▶ **The task**:
Collect each line of the records that contains the string "dropdown", treating uppercase and lowercase as distinct.

Items from a dataset:
━━━━━━
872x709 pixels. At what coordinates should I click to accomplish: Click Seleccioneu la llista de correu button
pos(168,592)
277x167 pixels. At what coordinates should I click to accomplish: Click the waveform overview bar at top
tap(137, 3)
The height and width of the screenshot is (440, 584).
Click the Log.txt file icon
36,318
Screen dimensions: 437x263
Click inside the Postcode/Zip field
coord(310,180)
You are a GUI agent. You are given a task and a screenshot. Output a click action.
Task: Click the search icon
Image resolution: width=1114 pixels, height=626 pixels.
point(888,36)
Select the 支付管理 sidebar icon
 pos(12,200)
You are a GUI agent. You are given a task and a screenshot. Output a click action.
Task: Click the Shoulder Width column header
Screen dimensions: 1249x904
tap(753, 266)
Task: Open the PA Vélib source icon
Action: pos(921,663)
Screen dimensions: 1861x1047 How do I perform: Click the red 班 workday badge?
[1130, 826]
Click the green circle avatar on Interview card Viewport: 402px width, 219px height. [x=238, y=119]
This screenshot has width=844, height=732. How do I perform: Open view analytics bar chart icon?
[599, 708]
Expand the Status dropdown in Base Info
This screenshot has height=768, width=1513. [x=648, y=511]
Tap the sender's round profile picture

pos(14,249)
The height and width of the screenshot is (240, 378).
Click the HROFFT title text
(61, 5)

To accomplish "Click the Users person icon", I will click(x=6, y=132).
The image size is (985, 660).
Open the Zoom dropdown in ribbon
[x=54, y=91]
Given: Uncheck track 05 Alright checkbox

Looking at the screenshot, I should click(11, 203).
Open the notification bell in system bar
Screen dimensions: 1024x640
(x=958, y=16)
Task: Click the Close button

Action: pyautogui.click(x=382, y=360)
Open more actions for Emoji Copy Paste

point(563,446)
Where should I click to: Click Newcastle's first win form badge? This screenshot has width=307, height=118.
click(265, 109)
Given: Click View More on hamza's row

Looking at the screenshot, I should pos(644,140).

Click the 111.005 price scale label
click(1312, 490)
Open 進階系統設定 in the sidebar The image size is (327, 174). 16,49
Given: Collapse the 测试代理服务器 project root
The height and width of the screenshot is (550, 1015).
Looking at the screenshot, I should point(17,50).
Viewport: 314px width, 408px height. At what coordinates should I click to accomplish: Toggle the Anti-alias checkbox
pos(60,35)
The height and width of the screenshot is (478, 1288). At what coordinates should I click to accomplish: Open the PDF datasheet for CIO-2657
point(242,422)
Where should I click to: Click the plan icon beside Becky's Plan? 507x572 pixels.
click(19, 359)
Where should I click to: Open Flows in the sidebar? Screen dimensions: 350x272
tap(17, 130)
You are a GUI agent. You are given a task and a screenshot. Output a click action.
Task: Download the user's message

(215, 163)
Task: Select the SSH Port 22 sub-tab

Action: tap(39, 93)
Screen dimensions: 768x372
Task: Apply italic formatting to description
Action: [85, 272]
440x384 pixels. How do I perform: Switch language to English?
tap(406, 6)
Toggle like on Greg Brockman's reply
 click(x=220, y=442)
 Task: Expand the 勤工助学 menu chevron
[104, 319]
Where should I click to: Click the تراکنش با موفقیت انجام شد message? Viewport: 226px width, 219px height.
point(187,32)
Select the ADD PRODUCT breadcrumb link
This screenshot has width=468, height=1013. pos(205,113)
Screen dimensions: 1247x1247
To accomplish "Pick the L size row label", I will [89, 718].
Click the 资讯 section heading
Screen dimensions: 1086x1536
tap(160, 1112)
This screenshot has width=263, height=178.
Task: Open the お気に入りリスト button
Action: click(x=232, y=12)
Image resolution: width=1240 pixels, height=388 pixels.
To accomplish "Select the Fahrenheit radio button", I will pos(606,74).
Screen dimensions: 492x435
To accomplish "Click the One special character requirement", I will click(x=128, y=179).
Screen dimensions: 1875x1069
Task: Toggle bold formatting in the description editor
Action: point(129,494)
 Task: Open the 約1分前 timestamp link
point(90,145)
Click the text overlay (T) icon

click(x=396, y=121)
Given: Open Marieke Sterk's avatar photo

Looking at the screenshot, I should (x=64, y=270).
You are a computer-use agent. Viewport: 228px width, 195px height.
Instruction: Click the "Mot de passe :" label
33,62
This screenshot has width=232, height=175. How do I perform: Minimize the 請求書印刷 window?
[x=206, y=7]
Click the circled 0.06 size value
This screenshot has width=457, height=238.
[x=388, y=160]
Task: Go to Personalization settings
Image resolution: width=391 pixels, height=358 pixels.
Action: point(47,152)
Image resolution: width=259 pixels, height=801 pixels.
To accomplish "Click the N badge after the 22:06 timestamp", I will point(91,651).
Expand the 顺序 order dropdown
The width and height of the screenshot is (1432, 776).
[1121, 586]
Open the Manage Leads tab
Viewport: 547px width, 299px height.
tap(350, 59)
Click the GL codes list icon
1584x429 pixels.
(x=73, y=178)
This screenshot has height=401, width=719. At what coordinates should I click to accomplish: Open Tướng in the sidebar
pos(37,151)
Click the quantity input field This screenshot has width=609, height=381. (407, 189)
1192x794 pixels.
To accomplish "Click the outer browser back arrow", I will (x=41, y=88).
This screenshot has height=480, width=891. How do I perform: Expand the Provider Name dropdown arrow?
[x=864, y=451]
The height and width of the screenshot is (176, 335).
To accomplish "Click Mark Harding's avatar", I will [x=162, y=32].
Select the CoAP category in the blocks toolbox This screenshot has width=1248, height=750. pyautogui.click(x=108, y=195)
━━━━━━
▶ **Response to the exercise**:
Expand the Status dropdown in Base Info
Open the Zoom dropdown in ribbon
Expand the 顺序 order dropdown
This screenshot has height=480, width=891. How do I perform: Expand the Provider Name dropdown arrow?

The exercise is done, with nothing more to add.